YOUR TASK:
Look through the data below. Collect every line where the word "dropdown" occurs.

================

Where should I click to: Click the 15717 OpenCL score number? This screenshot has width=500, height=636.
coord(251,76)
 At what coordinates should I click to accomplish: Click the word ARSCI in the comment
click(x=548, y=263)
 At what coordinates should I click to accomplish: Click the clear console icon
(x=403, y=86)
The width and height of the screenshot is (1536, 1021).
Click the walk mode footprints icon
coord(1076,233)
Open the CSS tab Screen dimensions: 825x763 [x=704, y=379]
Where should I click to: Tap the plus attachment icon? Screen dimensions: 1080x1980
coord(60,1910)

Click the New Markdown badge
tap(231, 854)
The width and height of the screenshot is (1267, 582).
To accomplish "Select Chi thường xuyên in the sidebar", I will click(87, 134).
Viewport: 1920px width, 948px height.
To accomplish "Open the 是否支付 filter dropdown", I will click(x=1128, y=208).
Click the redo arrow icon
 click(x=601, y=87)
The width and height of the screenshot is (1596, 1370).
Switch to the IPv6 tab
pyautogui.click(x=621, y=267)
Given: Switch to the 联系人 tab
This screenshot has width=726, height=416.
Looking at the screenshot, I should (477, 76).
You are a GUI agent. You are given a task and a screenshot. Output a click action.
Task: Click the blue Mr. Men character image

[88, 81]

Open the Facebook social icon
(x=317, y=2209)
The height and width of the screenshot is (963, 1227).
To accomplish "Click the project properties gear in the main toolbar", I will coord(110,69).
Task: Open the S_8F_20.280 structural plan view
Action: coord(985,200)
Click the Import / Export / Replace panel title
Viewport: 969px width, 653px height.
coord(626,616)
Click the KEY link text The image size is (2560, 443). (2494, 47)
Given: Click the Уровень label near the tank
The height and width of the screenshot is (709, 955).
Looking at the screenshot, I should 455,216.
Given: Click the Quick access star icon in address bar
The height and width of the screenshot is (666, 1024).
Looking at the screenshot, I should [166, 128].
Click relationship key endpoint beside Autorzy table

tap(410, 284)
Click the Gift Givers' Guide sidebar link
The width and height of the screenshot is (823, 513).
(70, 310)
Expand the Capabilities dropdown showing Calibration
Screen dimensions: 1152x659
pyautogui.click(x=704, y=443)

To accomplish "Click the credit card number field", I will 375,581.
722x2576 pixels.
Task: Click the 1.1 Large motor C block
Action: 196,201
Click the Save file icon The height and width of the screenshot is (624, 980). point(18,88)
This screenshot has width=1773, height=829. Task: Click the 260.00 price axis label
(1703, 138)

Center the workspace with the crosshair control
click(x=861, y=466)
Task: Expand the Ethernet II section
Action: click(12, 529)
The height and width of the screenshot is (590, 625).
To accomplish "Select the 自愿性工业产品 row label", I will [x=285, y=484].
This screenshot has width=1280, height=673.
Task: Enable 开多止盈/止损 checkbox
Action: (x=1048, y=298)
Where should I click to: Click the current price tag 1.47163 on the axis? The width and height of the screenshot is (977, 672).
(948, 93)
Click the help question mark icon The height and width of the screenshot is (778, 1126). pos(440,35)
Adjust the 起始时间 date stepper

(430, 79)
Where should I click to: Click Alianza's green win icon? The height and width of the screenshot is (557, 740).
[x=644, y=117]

================

ANSWER TO THIS EXERCISE:
To accomplish "Open the 是否支付 filter dropdown", I will click(x=1128, y=208).
Expand the Capabilities dropdown showing Calibration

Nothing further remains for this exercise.